JRA「地方からの怪物」ダンシングプリンス“圧逃”14年ぶり日本レコードで連勝! 「来年のドバイに」新人調教師の視線は世界の頂点へ
12日、福島競馬場で行われた彦星賞(2勝クラス)は、1番人気のダンシングプリンス(牡4歳、美浦・宮田敬介厩舎)が優勝。圧倒的なスピードで逃げ切り、単勝1.2倍の支持に応えた。
地方から帰ってきた“怪物”の快進撃が止まらない。15頭立てのダート1150mで行われたレース。これが船橋からの中央復帰2戦目となるダンシングプリンスは、前回同様ゲートこそまずまずだったが、“異次元”のダッシュ力で難なくハナを奪うと、レースの主導権をあっさり掌握した。
4月の前走、前半600mを33.5秒という芝並みのハイペースで逃げたダンシングプリンスだが、今回も最初の600mを33.6秒(推定)で爆走。

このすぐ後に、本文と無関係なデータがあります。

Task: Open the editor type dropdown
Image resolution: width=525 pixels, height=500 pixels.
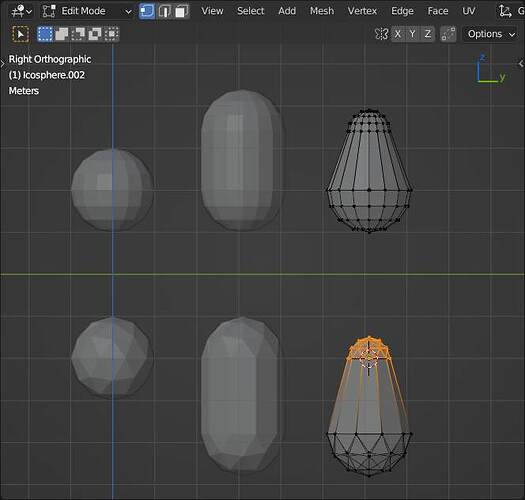Action: pyautogui.click(x=21, y=11)
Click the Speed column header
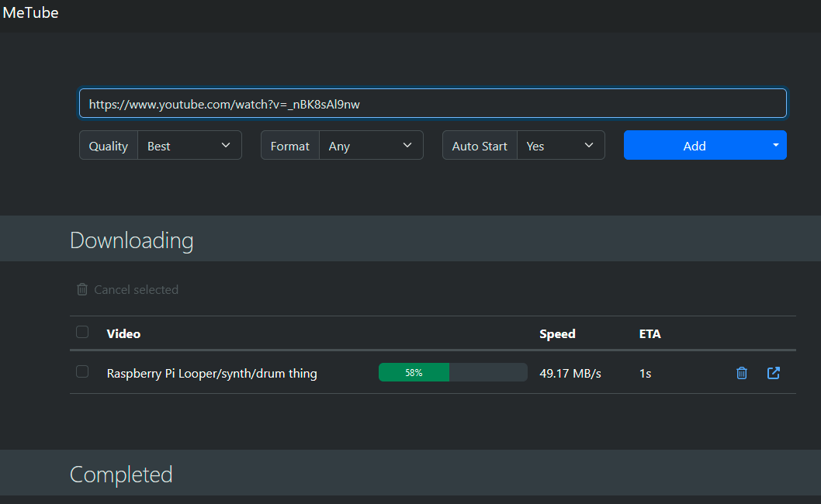 pyautogui.click(x=557, y=334)
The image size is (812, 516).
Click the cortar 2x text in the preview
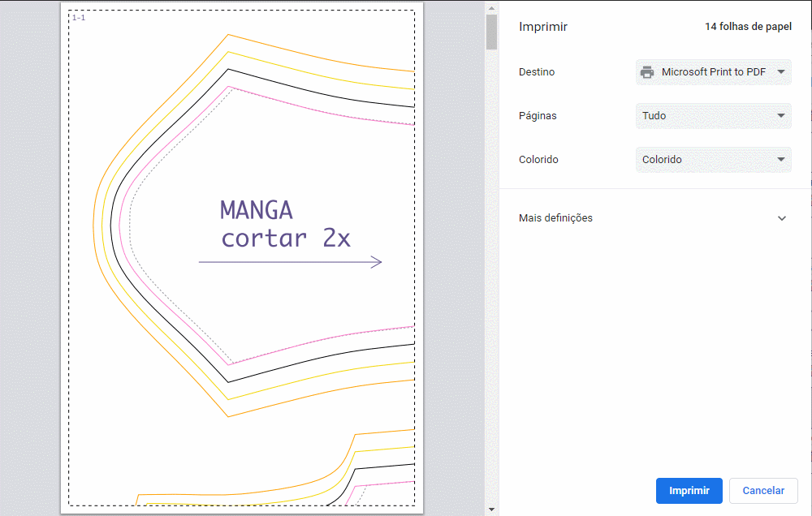(285, 238)
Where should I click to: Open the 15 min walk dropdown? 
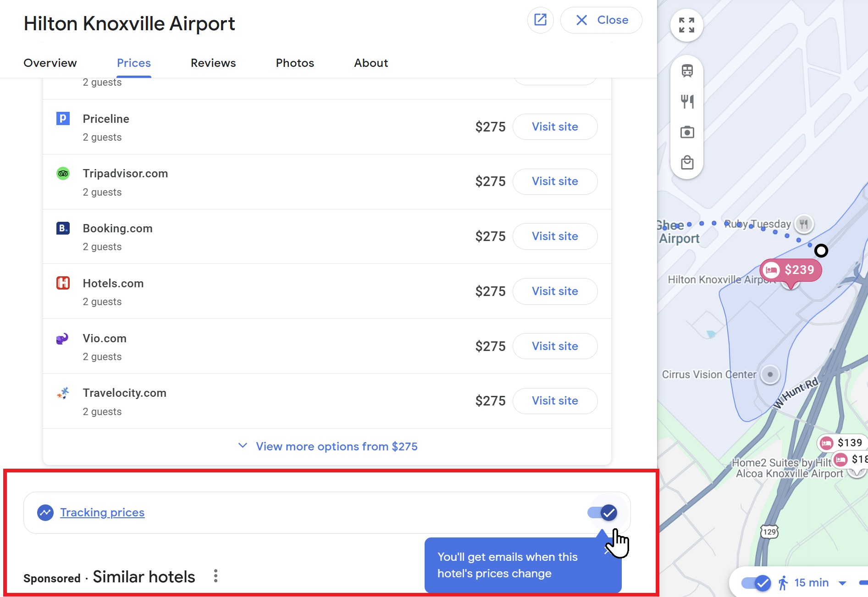coord(842,583)
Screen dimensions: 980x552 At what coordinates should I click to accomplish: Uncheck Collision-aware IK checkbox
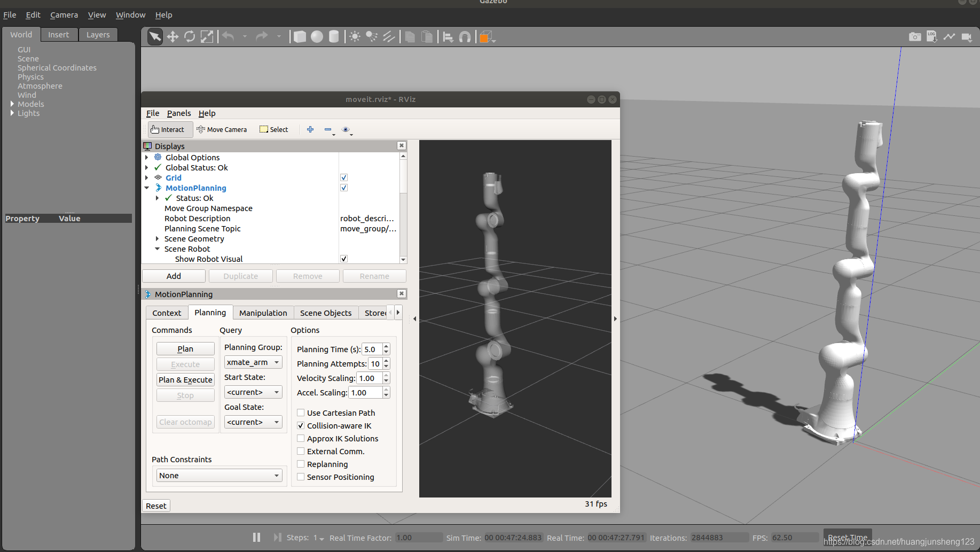(x=301, y=425)
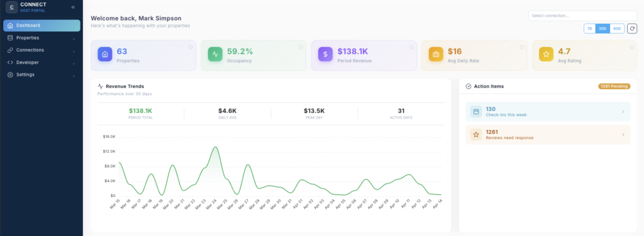644x236 pixels.
Task: Click the Avg Rating star icon
Action: click(x=547, y=54)
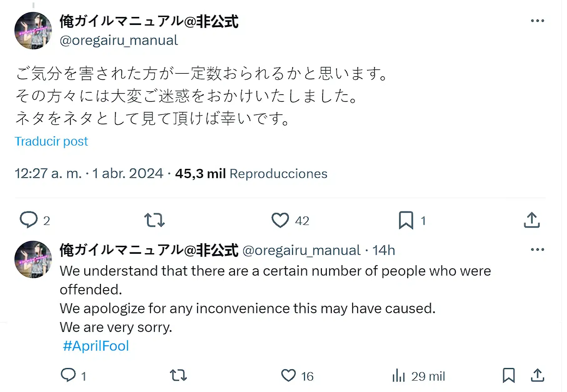567x392 pixels.
Task: Open the reply post's three-dot menu
Action: tap(537, 249)
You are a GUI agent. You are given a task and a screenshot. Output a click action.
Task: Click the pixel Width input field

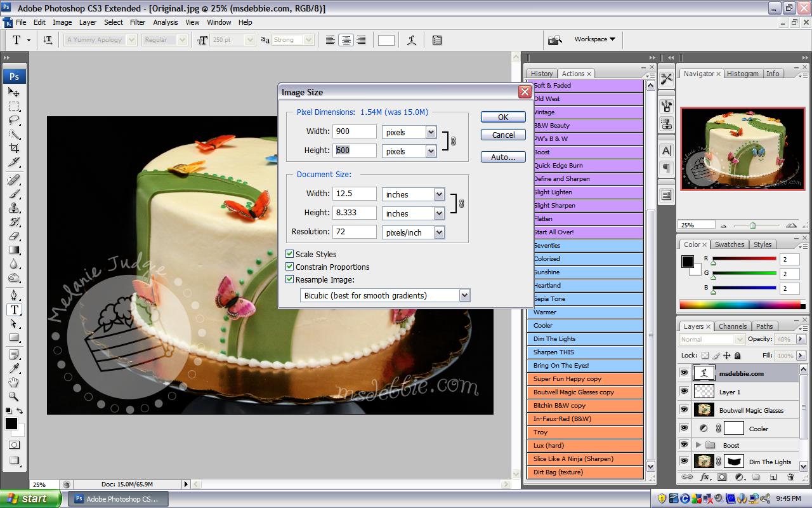(354, 131)
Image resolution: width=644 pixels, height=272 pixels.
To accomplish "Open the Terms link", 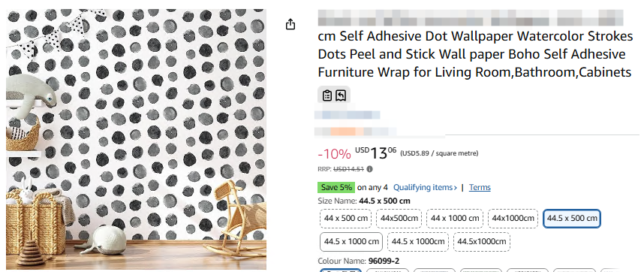I will [x=480, y=187].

後続馬も必死に手綱を動かしながら食い下がったが、ダンシングプリンスだけが楽な手応えで最後の直線を迎えた時点で“勝負アリ”だった。
「前回、ノーステッキのまま逃げ切ったダンシングプリンスですが、今回は三浦皇成騎手も2、3度ムチを入れていましたね。といっても、独走して気を抜かさせない程度のものでした。
2番人気の2着メディクスが頑張ったため着差こそ4馬身差でしたが、着差以上の能力を感じました。周囲の関係者もザワつくほどの素晴らしい勝ち時計でしたし、上のクラスはもちろん重賞に出ても通用するんじゃないでしょうか」(競馬記者)

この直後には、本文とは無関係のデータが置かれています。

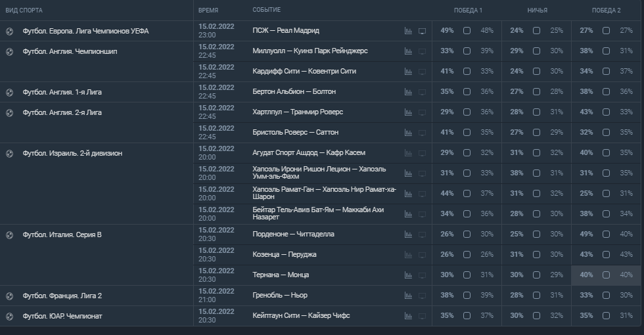Image resolution: width=644 pixels, height=335 pixels.
Task: Click the Вид спорта column header
Action: 25,11
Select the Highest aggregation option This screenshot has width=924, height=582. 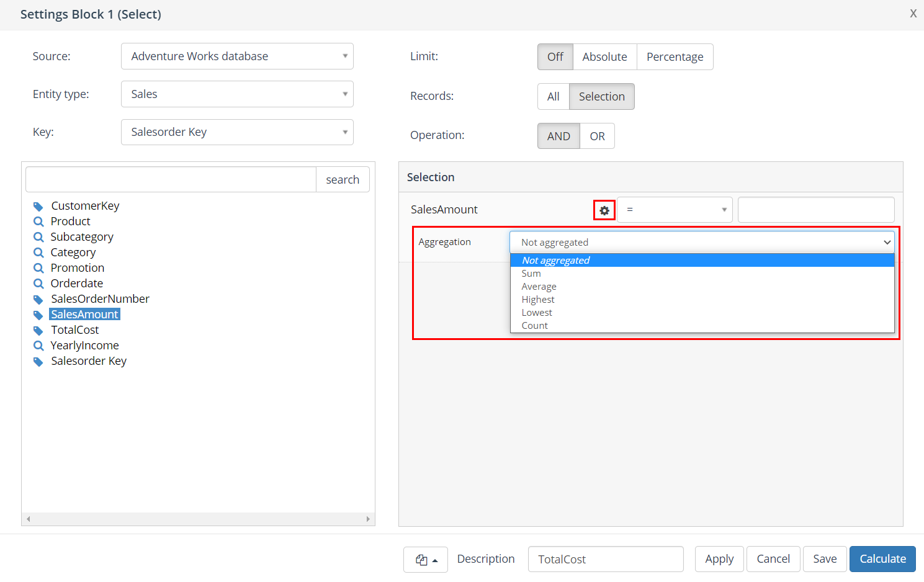tap(538, 300)
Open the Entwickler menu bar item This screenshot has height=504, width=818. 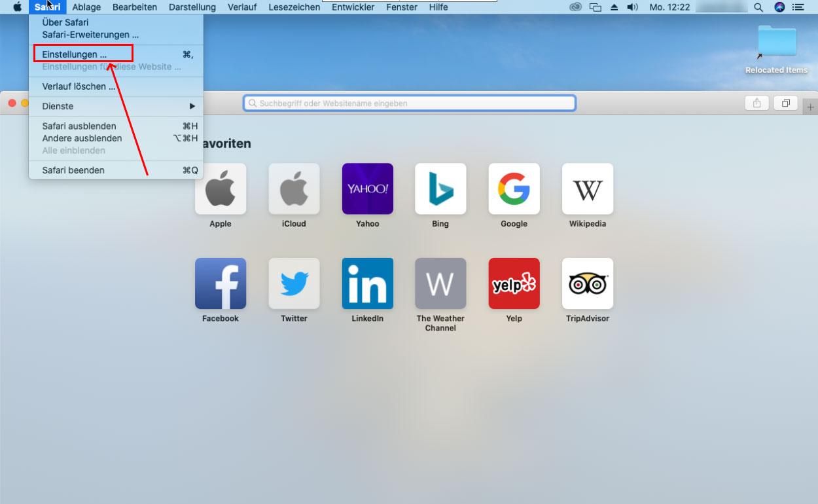tap(353, 7)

実際に、ダンシングプリンスが叩き出した1:06.1は、従来のレコードを0.8秒も更新するスーパーレコード。それを自らハナに立つ競馬で、“自力”で計測しているだけに価値がある。
「今日の福島のダートコースは雨の影響もあって脚抜きのいい馬場だったので、ニシノミズカゼが同じダート1150mで2歳レコードを出すなど、朝から好時計が出ていました。ですが、まさか従来のレコードを1秒近くも更新するとは……。ちなみにダート1150mの日本レコードが更新されたのは14年ぶり。展開の影響を受けにくい短距離での記録だけに、非常に価値が高いレコードだと思います」(別の記者)

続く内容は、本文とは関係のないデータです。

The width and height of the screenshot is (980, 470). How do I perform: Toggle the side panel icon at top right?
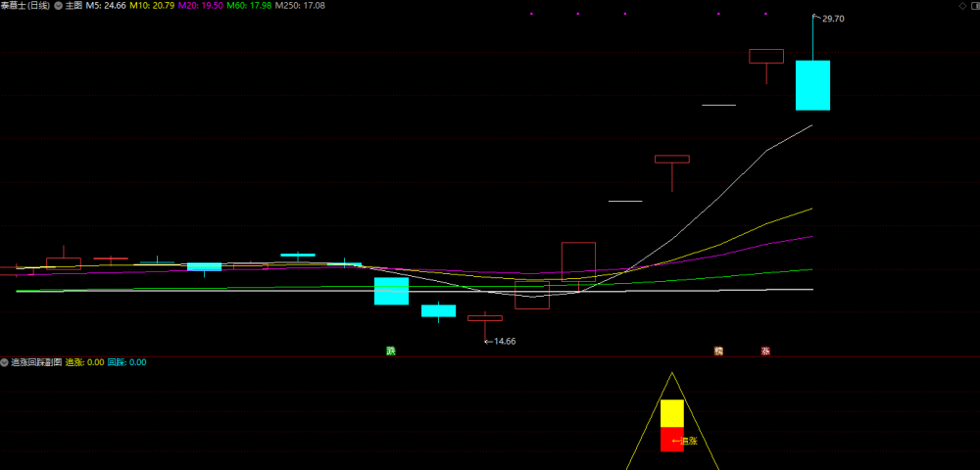pyautogui.click(x=975, y=6)
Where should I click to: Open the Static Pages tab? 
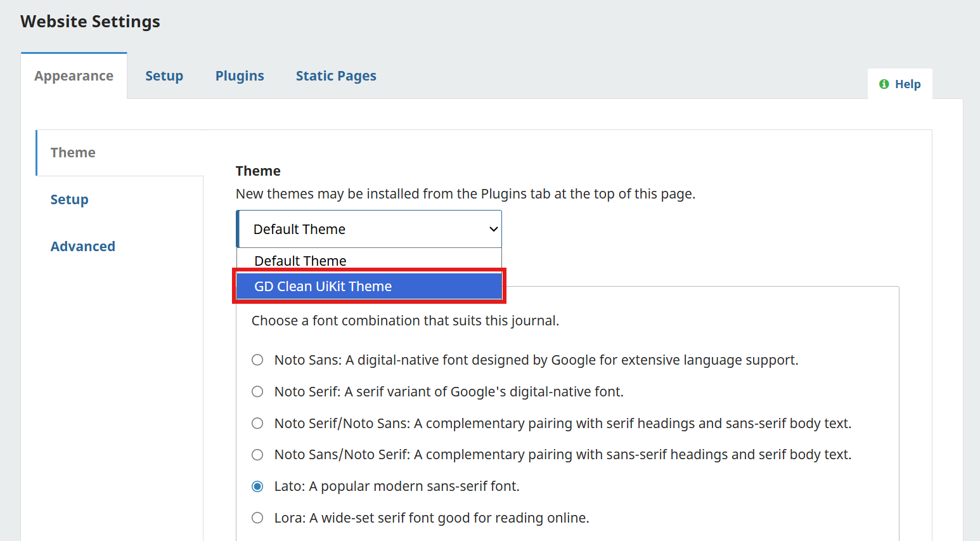point(336,76)

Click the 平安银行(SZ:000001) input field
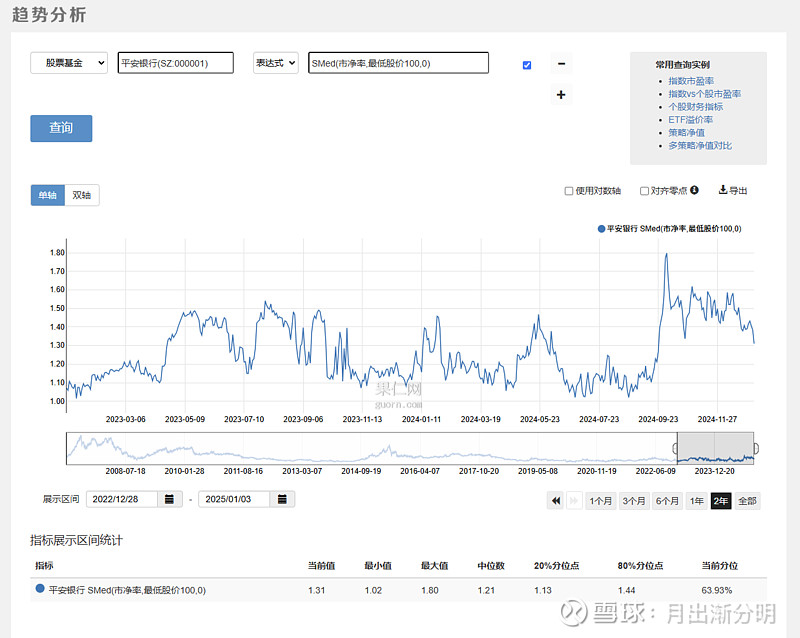[x=175, y=63]
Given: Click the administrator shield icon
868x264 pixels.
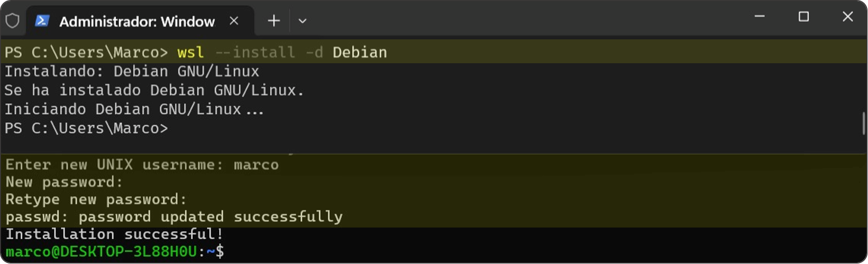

そんなダンシングプリンスを管理するのは、この春にデビューしたばかりの宮田敬介調教師。本馬の前走が厩舎にとっての初勝利だった。
「宮田調教師は、前走の1勝クラスを勝った段階で『来年のドバイのゴールデンシャヒーンに行きたい』と、ダンシングプリンスに極めて高い期待を持っているとか。
本来は預かる予定はなかったそうですが、たまたま開業前に社台ファームへ挨拶に伺ったところに居合わせた縁で預かることになったそうです。今後も大事に使って、来年の春には目標を達成してほしいですね」(同)
開業前には国枝栄厩舎の調教助手として、アーモンドアイのドバイ遠征(2019年ドバイターフ(G1)1着)にも帯同した経験がある宮田調教師。来春、今度は指揮官としてダンシングプリンスと海を渡ることになるのか、「地方からの怪物」の今後に注目が集まる。